Enrico era, come al solito, inesauribile. Negli ultimi anni aveva allargato il raggio d’azione dell’azienda ai trasporti eccezionali. Di questo nuovo settore, molto particolare, si occupava tecnicamente suo zio Antonio. Giovanni gli si affiancò per imparare. Si trattava di trasportare tutto ciò che è di particolare ingombro o peso. A volte grandi imbarcazioni da diporto, ma più spesso macchinari industriali, tipo trasformatori o turbine. E quasi sempre li dovevano anche sistemare esattamente al loro posto, con un particolare sistema di pistoni idraulici, rulli e rotaie, che veniva definito “movimentazione industriale”. Era più interessante di quanto si fosse aspettato, e Giovanni si mise a fare per davvero il perito tecnico.
Passò tutto l’inverno in giro con lo zio a fare sopralluoghi – prima – e assistenze tecniche – durante – i trasporti eccezionali e le movimentazioni industriali. Fece anche qualche missione da solo, di quelle più semplici, tipo le imbarcazioni da diporto non troppo grandi.
Ma soprattutto cominciò a costruire quei rapporti personali con alcuni dei dipendenti, che negli anni successivi gli avrebbero permesso di creare la sua “squadra” di autisti e di operai, con la quale avrebbe girato e rigirato mezza Europa, e non solo.
In primavera gli arrivò la cartolina precetto. Doveva partire giovedì nove giugno e presentarsi a Nocera Inferiore in provincia di Salerno, al Centro Addestramento Reclute (CAR), la mattina di venerdì dieci. Si prese un paio di mesi di ferie, prima del “militare”.
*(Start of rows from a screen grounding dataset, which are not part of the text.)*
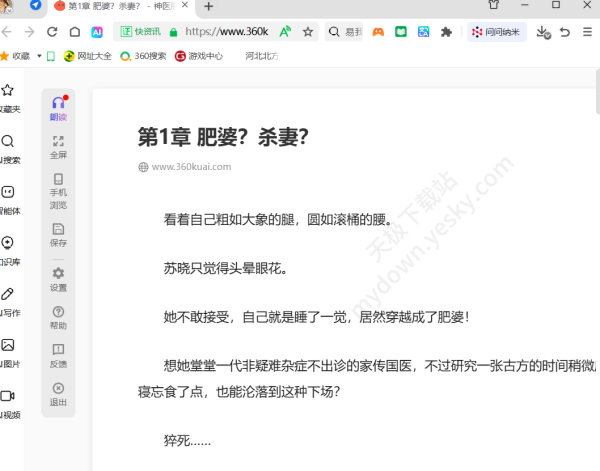Click the AI assistant icon in the toolbar
This screenshot has width=600, height=471.
pos(97,32)
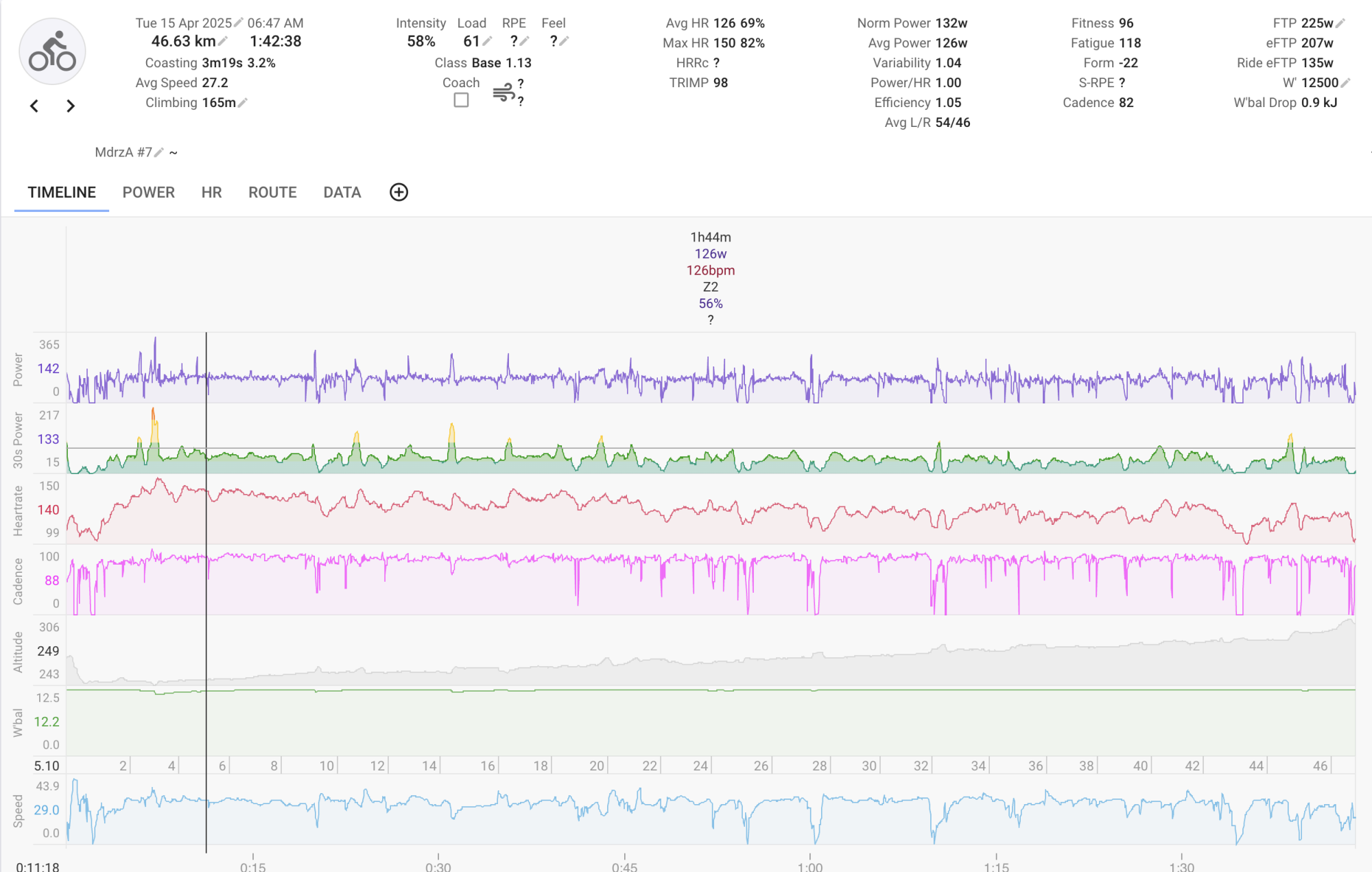
Task: Rename activity MdrzA #7 pencil icon
Action: (x=159, y=152)
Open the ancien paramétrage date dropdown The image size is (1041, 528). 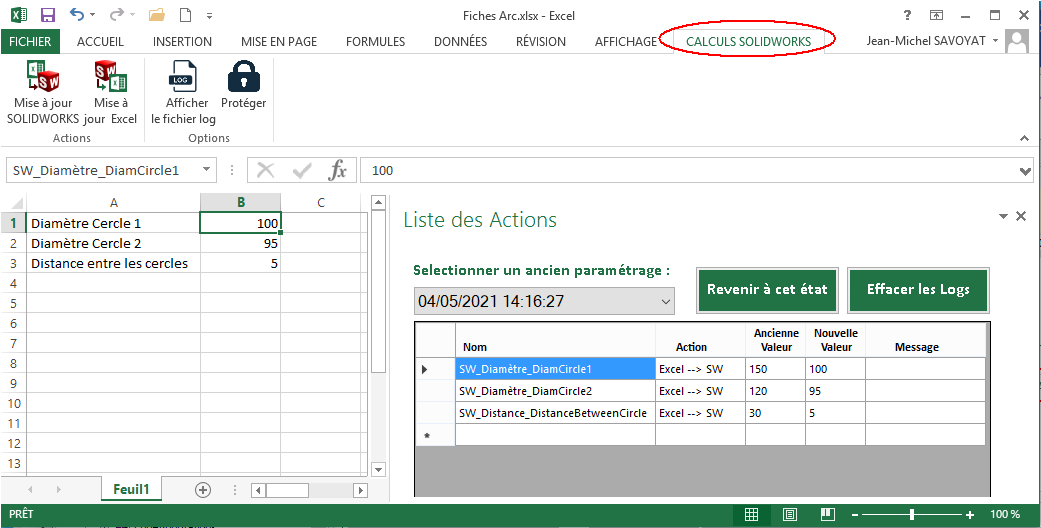666,301
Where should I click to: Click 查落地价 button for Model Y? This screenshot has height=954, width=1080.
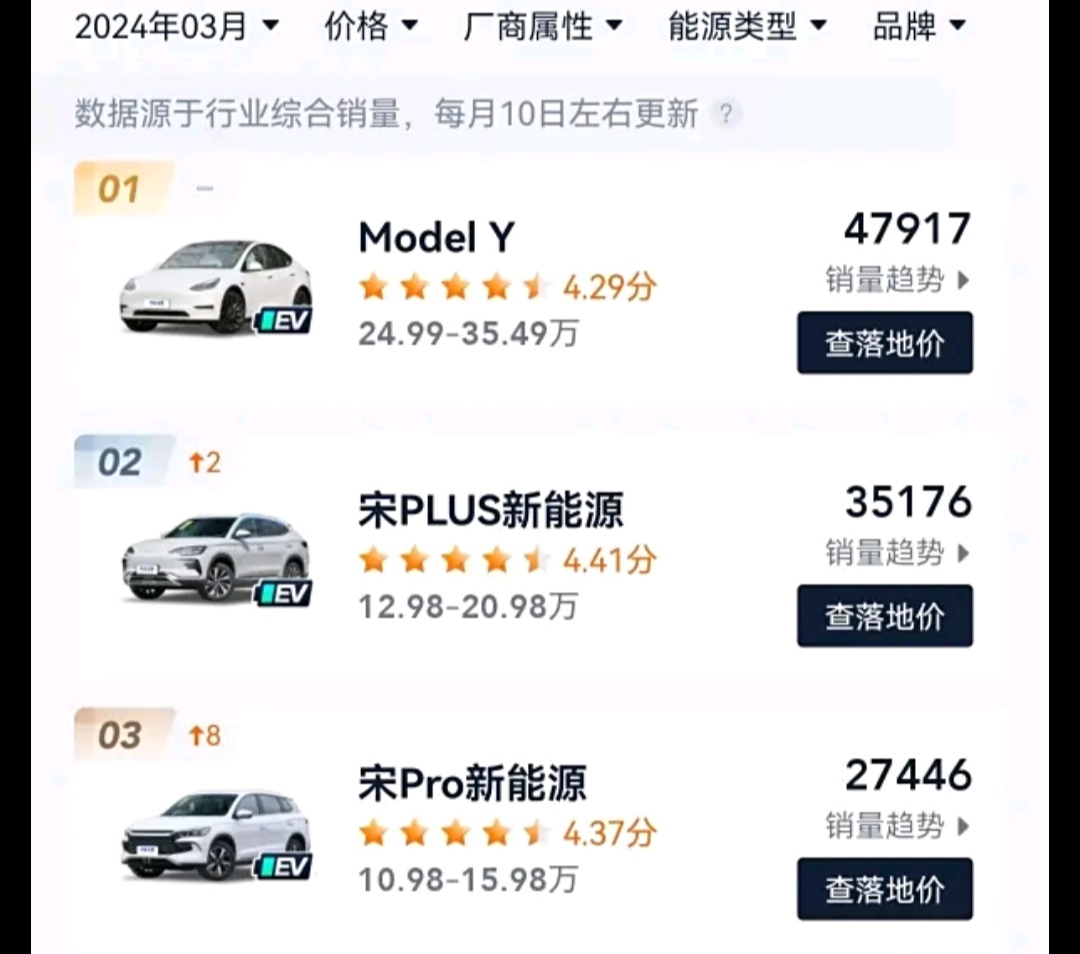click(885, 343)
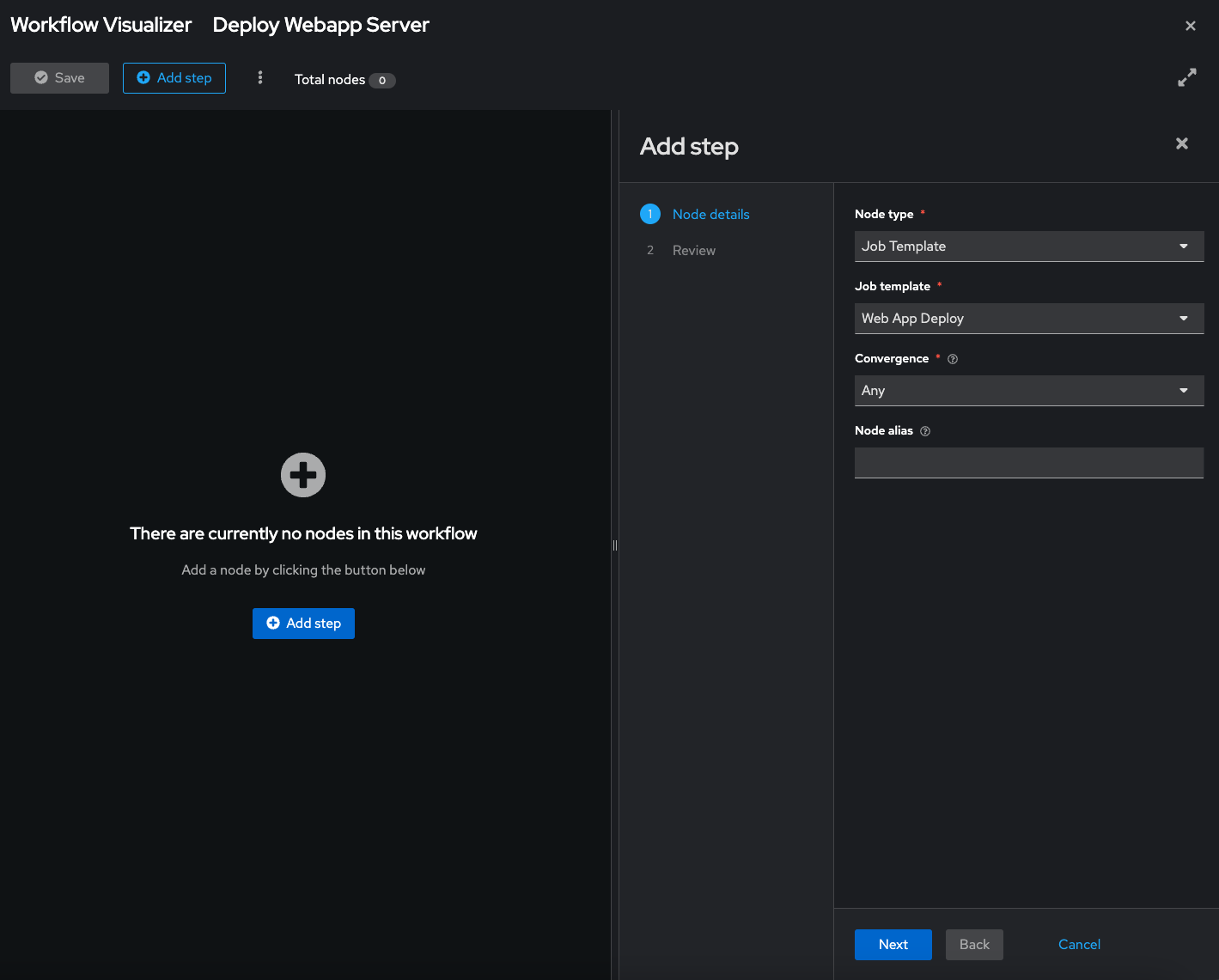The width and height of the screenshot is (1219, 980).
Task: Click the Next button
Action: click(x=893, y=945)
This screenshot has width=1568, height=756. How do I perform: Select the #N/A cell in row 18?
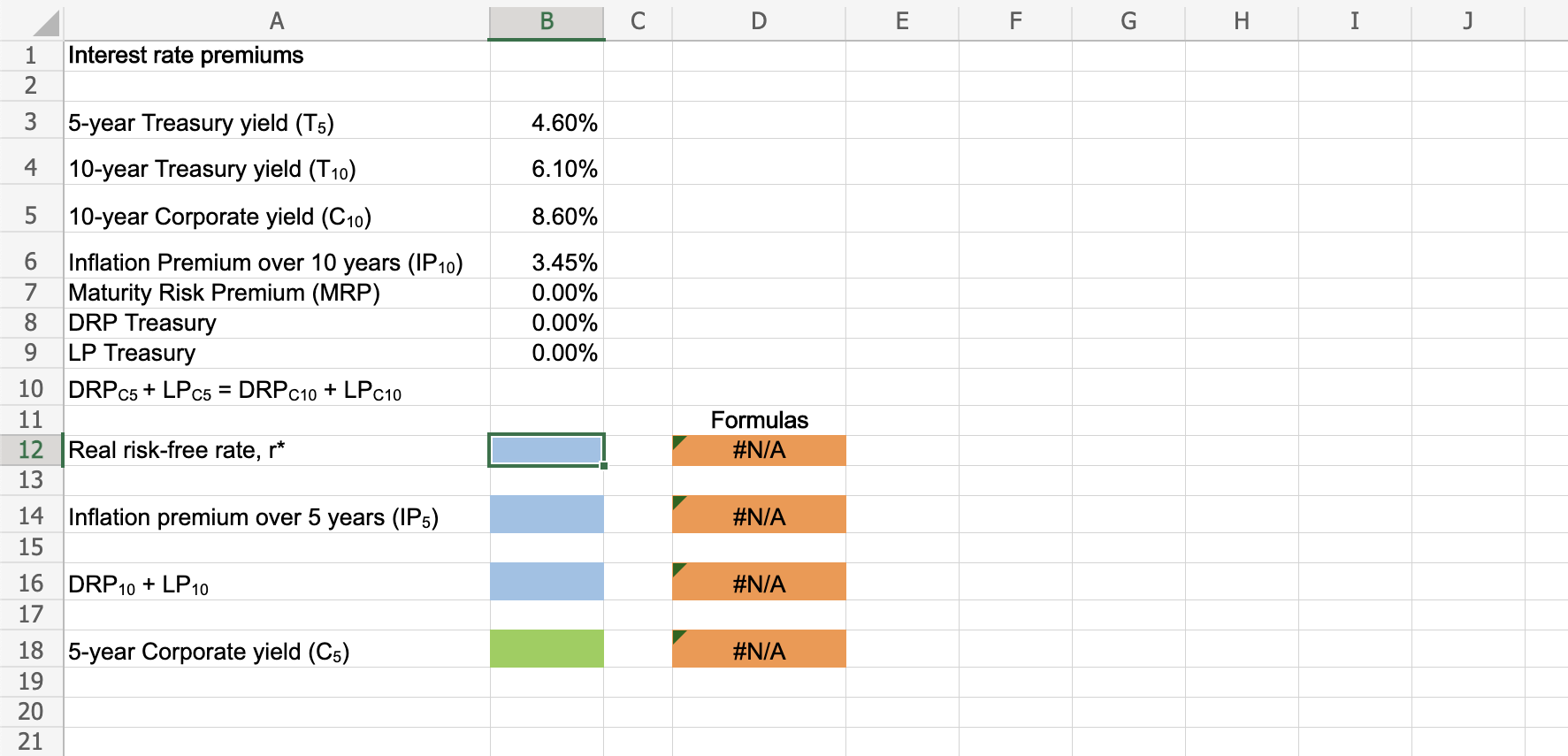coord(759,650)
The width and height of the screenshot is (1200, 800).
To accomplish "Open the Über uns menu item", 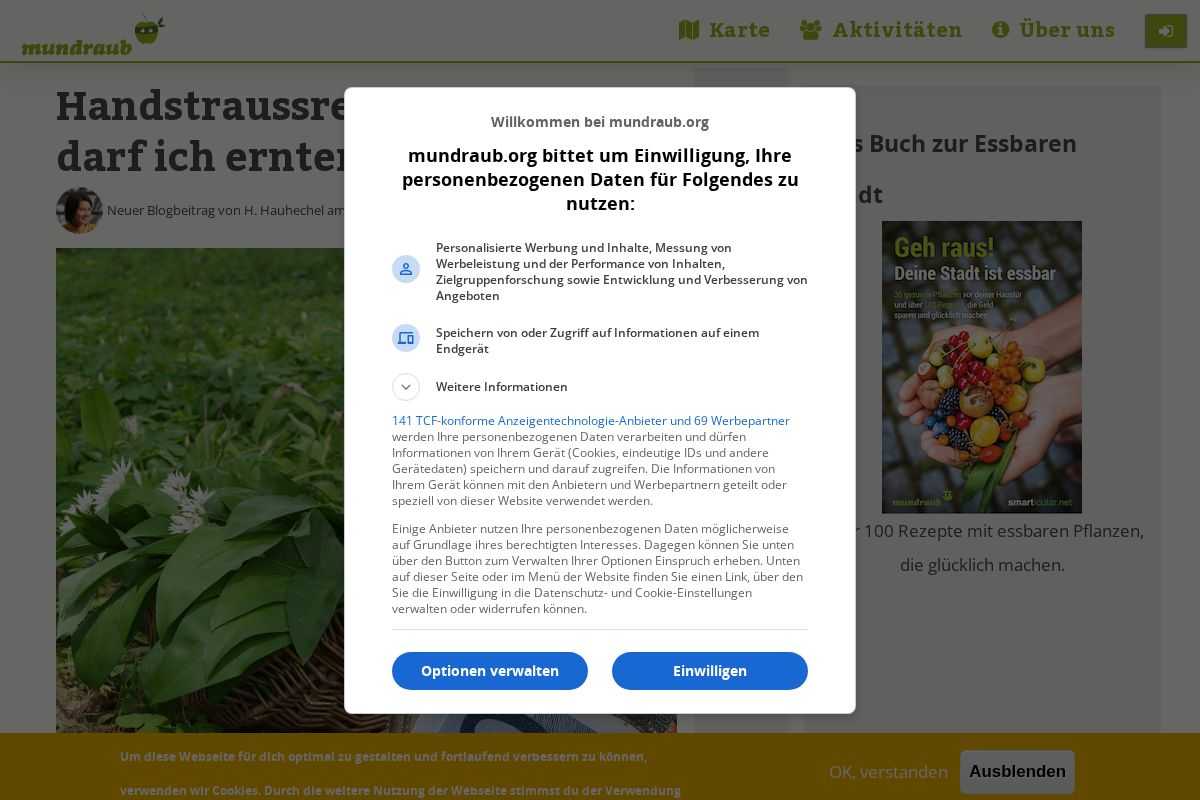I will [x=1053, y=30].
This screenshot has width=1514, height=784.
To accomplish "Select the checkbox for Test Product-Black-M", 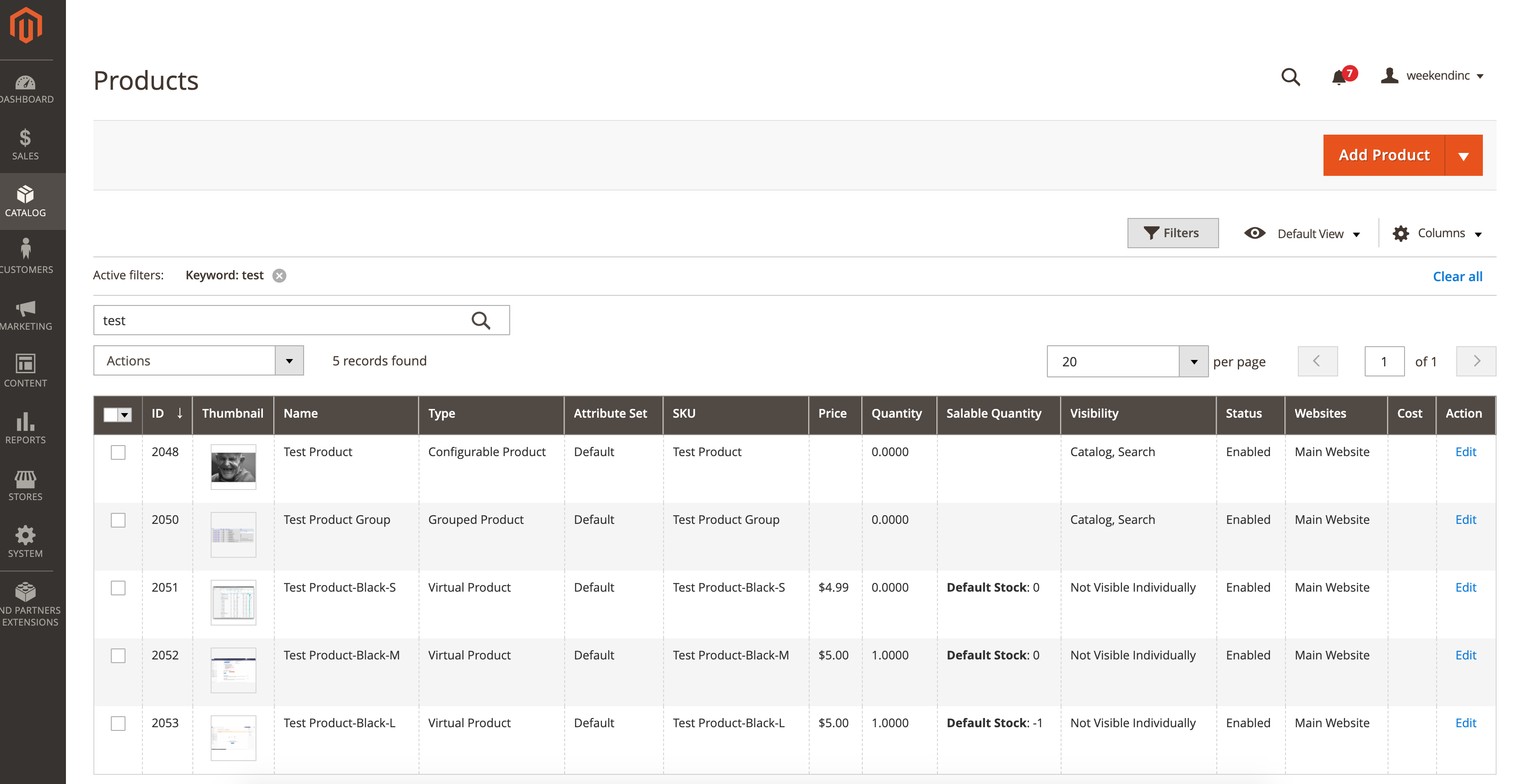I will click(118, 655).
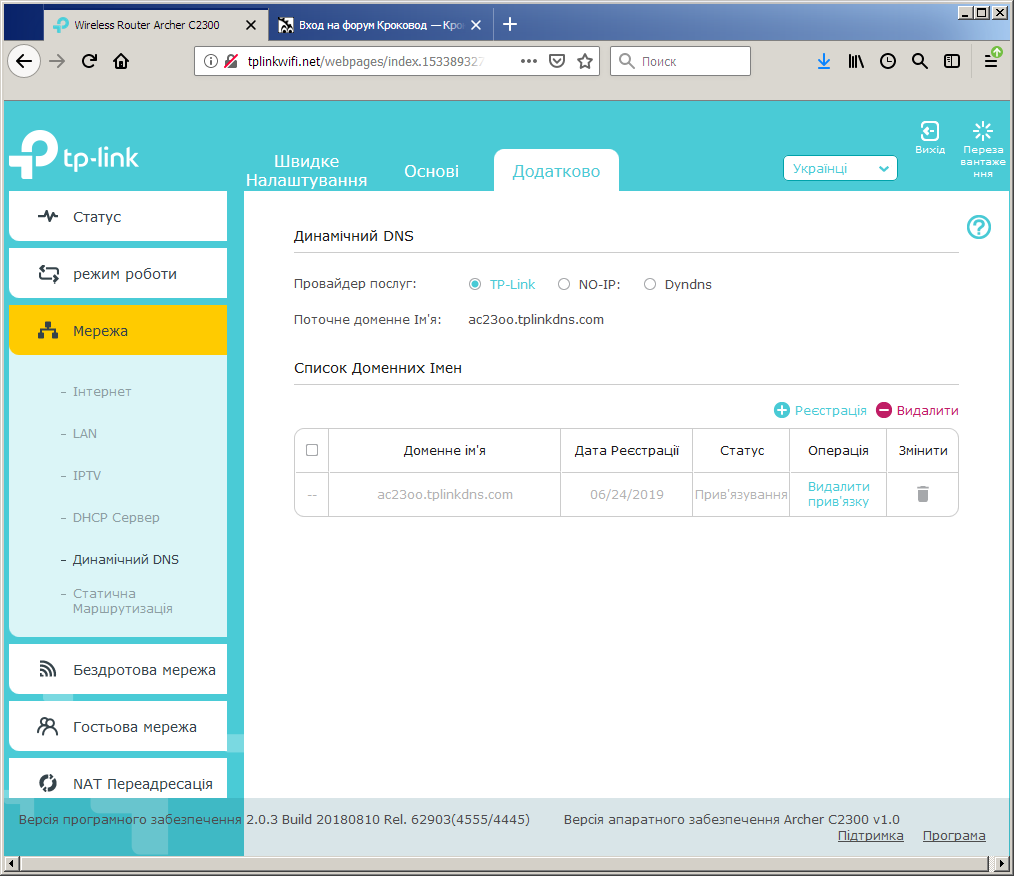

Aveva una nuova automobile, una strana berlinetta inglese con un bellissimo cruscotto di radica, quasi d’epoca.
Aveva una fidanzatina ufficiale, Diana, ancora minorenne come lui, ma con tre anni di meno.
Aveva ancora Roberta, che era della sua età e faceva la segretaria d’azienda, con la quale continuava a vedersi ogni tanto.
Aveva sfortuna, ebbene sì.
Ma fu anche un po’ coglione...! Si fece beccare da Diana, e prima di partire rimase da solo.